When Catholics dropped the Bible 

MELBOURNE: 26 April 2012 
-- In an interview that you could watch if you wished (click on Frank's photo!) given on 17th April 2012, Fr Frank Moloney, described by Eureka Street as as "Australian Salesian priest, one of the world's leading biblical scholars" reflects on where the Catholic Church is at in terms of its approach to the Bible and biblical scholarship today in a year that we celebrate 50 years since Vatican II.

Asked how Protestants and Catholics have differed in their approach to the Bible, Frank stresses how the Word of God, certainly since Martin Luther's time, has always been fundamental to Protestant life and practice (The Word, Christ, and Faith). Catholics, on the other hand, 'treasured' the Bible but during the Counter Reformation moved to a more defensive position which stressed Mass, Sacraments and saw less need for the biblical text. The Bible simply 'dropped out', as he put it.

Vatican II changed the Catholic stance towards the Bible, radically. Not once but three times it insisted that there is the 'table' of Word and Eucharist and both nourish us. This affirmation the then young scholar Moloney found 'exciting' as he completed his doctoral studies, but since that time, he has seen the Church yet again adopting a more defensive position where the Bible has not taken up the role that ot should have taken.

That said, Frank, asked if Catholic and Protestant Biblical scholarship had come any closer after Vatican II, assures the interviewer that this is indeed so: 'you'd hardly distinguish between them', he says. 'We share the same methods, the same desire'. Scholars - there are always fringe elements of course, who diverge from the mainstream, be they Catholic or Protestant - have a very close association and in fact publish in the same Journals.
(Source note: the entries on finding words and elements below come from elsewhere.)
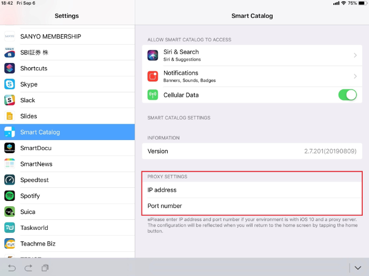Screen dimensions: 369x276
Task: Tap the Skype icon in settings list
Action: tap(9, 84)
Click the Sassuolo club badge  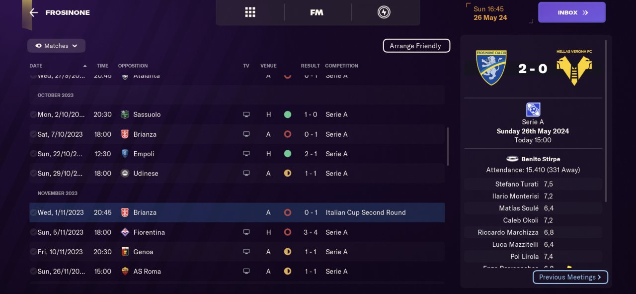coord(125,114)
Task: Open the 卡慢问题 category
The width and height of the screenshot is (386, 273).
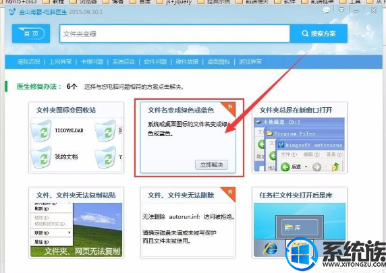Action: click(x=92, y=62)
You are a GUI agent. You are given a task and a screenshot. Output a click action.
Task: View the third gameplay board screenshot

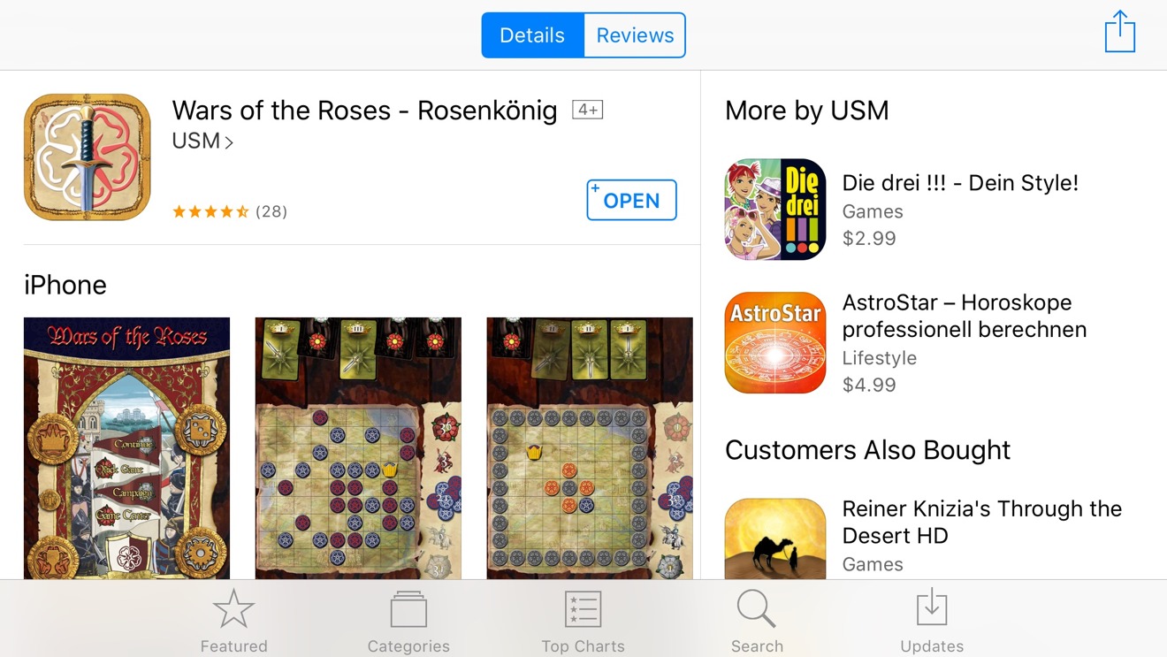pos(590,448)
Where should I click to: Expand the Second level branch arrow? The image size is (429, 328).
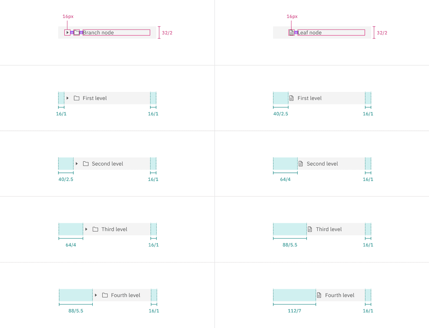pos(77,164)
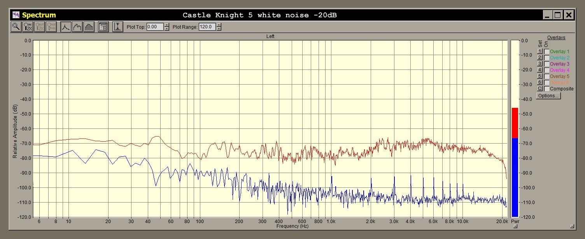
Task: Increase Plot Top with the up arrow
Action: pos(167,25)
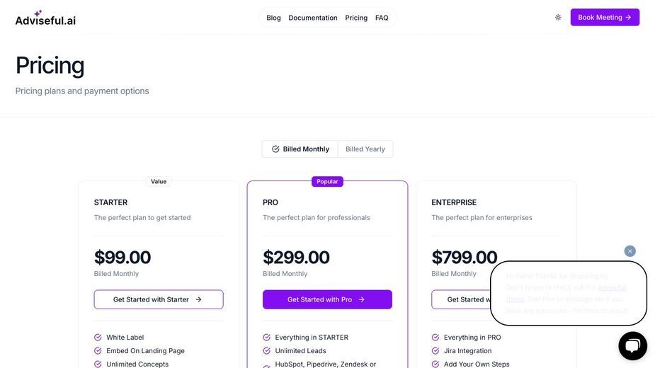Click the Enterprise Get Started button
Screen dimensions: 655x368
461,299
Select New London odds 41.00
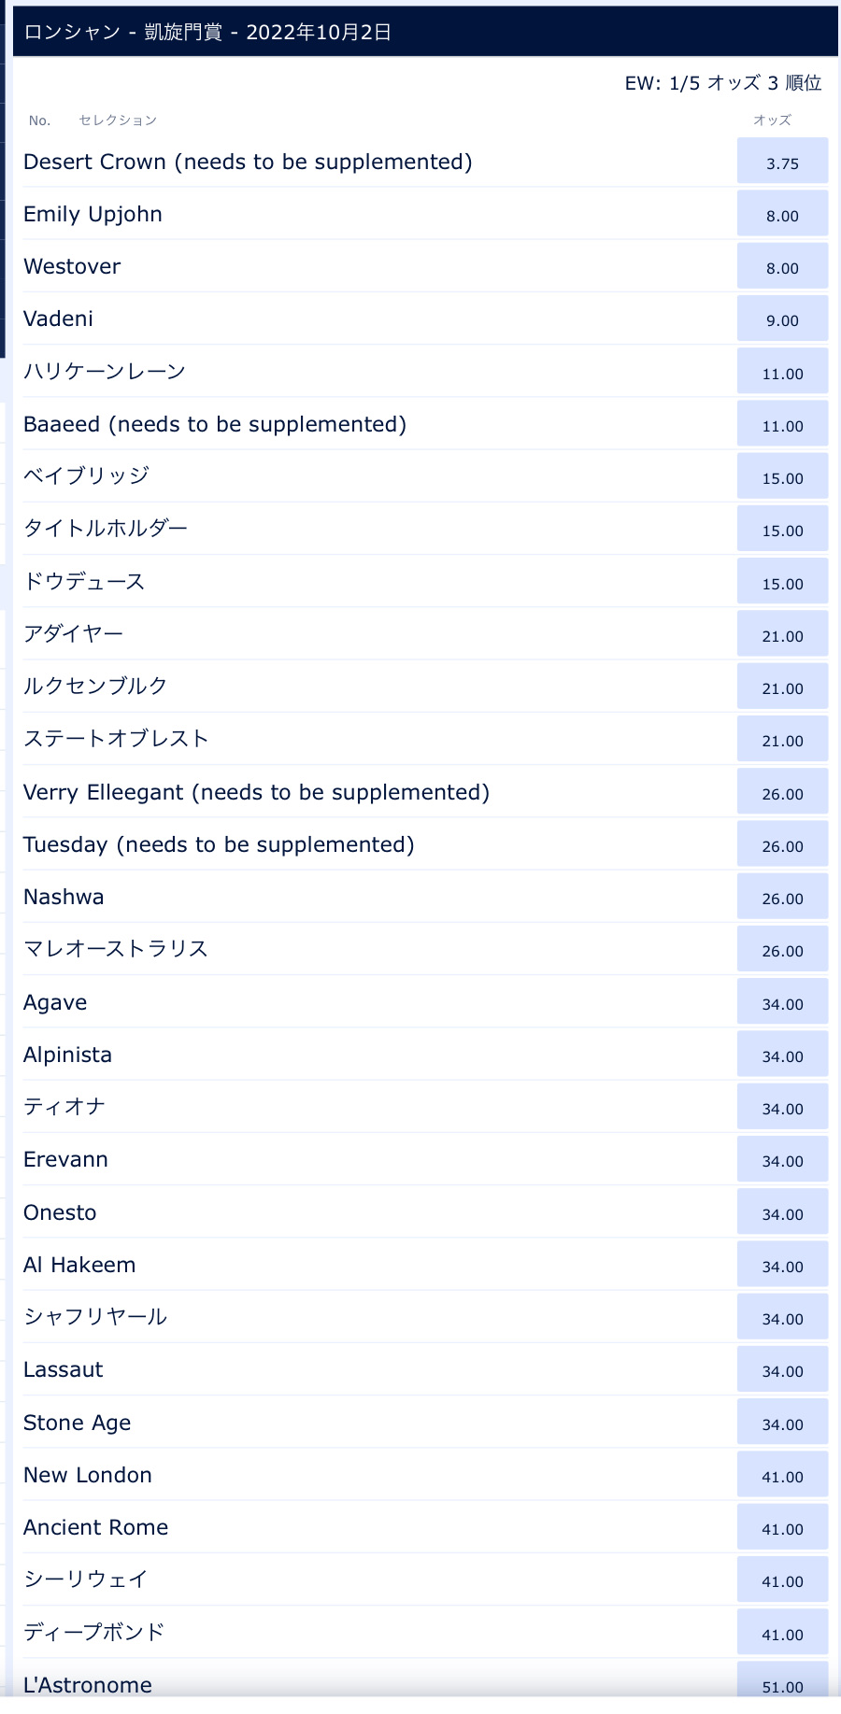This screenshot has width=841, height=1714. [782, 1474]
Perhaps the nub of the interview occurs when Frank is asked how we should interpret the biblical texts today. It is at this point that one senses the tone change, the passion coming through: 'These texts still speak to us' he says, 'but it's how we get there that matters!'  How we get beyond a fundamentalist reading is what matters.  We have to rediscover the faith experience of those early Christian communities which gave birth to the Gospels, recpature and re-present this experience for today.
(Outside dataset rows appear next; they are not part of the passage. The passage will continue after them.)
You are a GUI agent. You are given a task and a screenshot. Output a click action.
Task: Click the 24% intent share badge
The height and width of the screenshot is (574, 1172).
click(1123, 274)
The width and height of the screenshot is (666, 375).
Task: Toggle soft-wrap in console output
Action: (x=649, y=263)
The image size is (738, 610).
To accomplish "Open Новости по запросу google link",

Which leads to the inevitable question about fundamentalism, especially in the light of events which have unfolded in contemporary society, and which lead back to fundamentalist interpretations of sacred texts. There is a tendency to want to find ready-made answers to contemporary problems. Frank cites the obvious case of predictions from Revelation about the end of the world, which amount to interpretations imposed on the texts that its authors never intended. Or the 'Creation story' read as historical, which he cites as a 'worst case'. The problem is that fundamentalist interpretations seem to offer security and the believe that 'God told me'.